ASSIGNMENT —
Word for word and without images, transcribe all of the records.
#### DATASET EXCERPTS
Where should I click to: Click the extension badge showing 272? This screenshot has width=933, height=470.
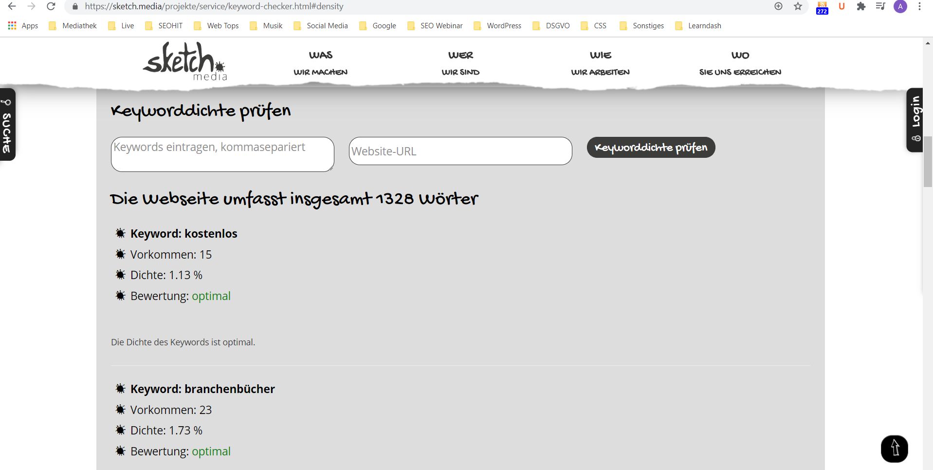[822, 8]
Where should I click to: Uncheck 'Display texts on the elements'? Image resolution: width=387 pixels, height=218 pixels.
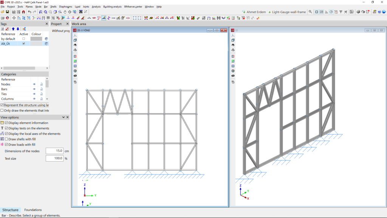pyautogui.click(x=6, y=128)
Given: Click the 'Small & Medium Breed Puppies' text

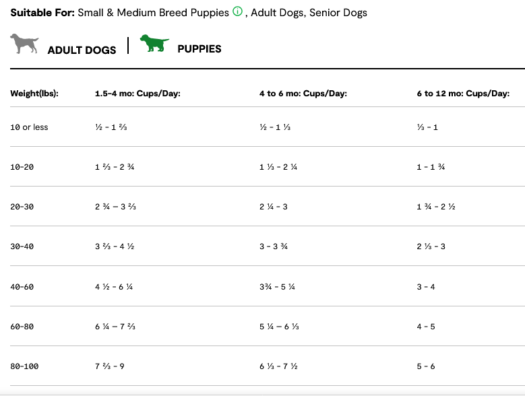Looking at the screenshot, I should 153,13.
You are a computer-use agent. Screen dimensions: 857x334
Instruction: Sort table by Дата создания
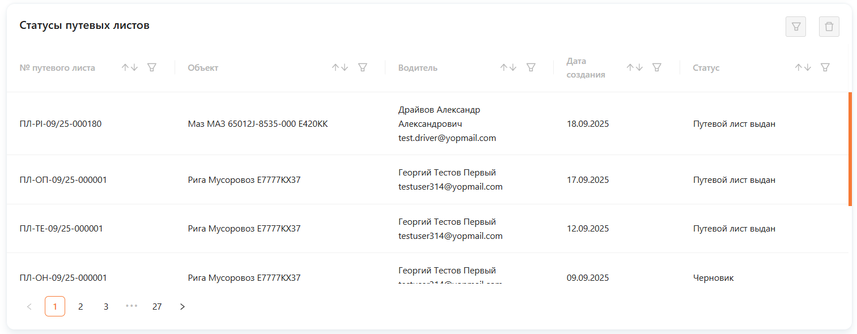click(634, 67)
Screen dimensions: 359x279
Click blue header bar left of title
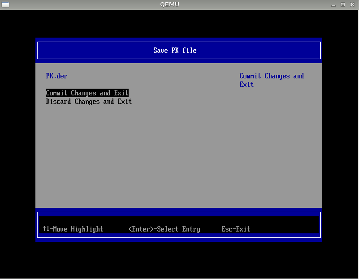coord(90,51)
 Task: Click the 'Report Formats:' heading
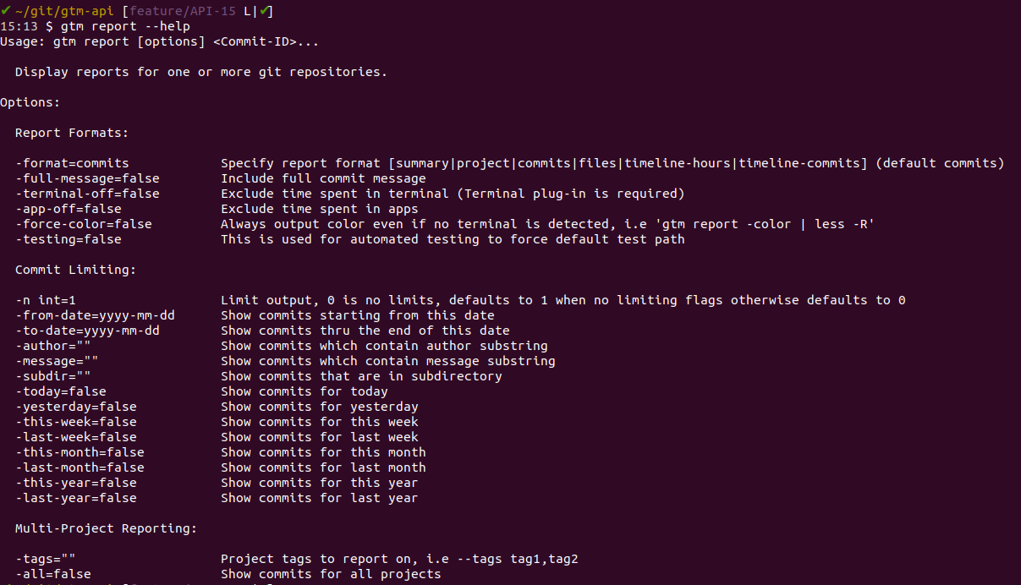pyautogui.click(x=72, y=133)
########
SOLUTION FOR THIS PROBLEM —
Where should I click to: Click the extension badge showing 272? This screenshot has width=933, height=470.
[822, 8]
Where should I click to: Uncheck 'Display texts on the elements'? Image resolution: width=387 pixels, height=218 pixels.
pyautogui.click(x=6, y=128)
Given: Click the 'Small & Medium Breed Puppies' text

Looking at the screenshot, I should 153,13.
You are a computer-use agent. Screen dimensions: 857x334
Instruction: Sort table by Дата создания
click(634, 67)
Screen dimensions: 359x279
Click blue header bar left of title
coord(90,51)
 Task: Click the 'Report Formats:' heading
pyautogui.click(x=72, y=133)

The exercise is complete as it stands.